[Dataset records]
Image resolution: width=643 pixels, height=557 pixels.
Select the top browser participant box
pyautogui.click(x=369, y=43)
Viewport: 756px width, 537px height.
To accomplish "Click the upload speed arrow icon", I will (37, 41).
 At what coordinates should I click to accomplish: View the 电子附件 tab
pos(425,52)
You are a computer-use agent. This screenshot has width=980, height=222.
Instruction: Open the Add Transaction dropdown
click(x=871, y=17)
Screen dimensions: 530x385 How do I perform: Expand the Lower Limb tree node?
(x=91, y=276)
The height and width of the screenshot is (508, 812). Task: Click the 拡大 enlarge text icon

- _What is required_
Word for word, retype the lines from the one containing "Viewport: 756px width, 537px height." through the final line of the data, including both ends and nothing more.

- _Reply_
Viewport: 756px width, 537px height.
To accomplish "Click the upload speed arrow icon", I will (37, 41).
 At what coordinates should I click to accomplish: View the 电子附件 tab
pos(425,52)
You are a computer-use agent. This screenshot has width=980, height=222.
Instruction: Open the Add Transaction dropdown
click(x=871, y=17)
Screen dimensions: 530x385 How do I perform: Expand the Lower Limb tree node?
(x=91, y=276)
The height and width of the screenshot is (508, 812). Task: Click the 拡大 enlarge text icon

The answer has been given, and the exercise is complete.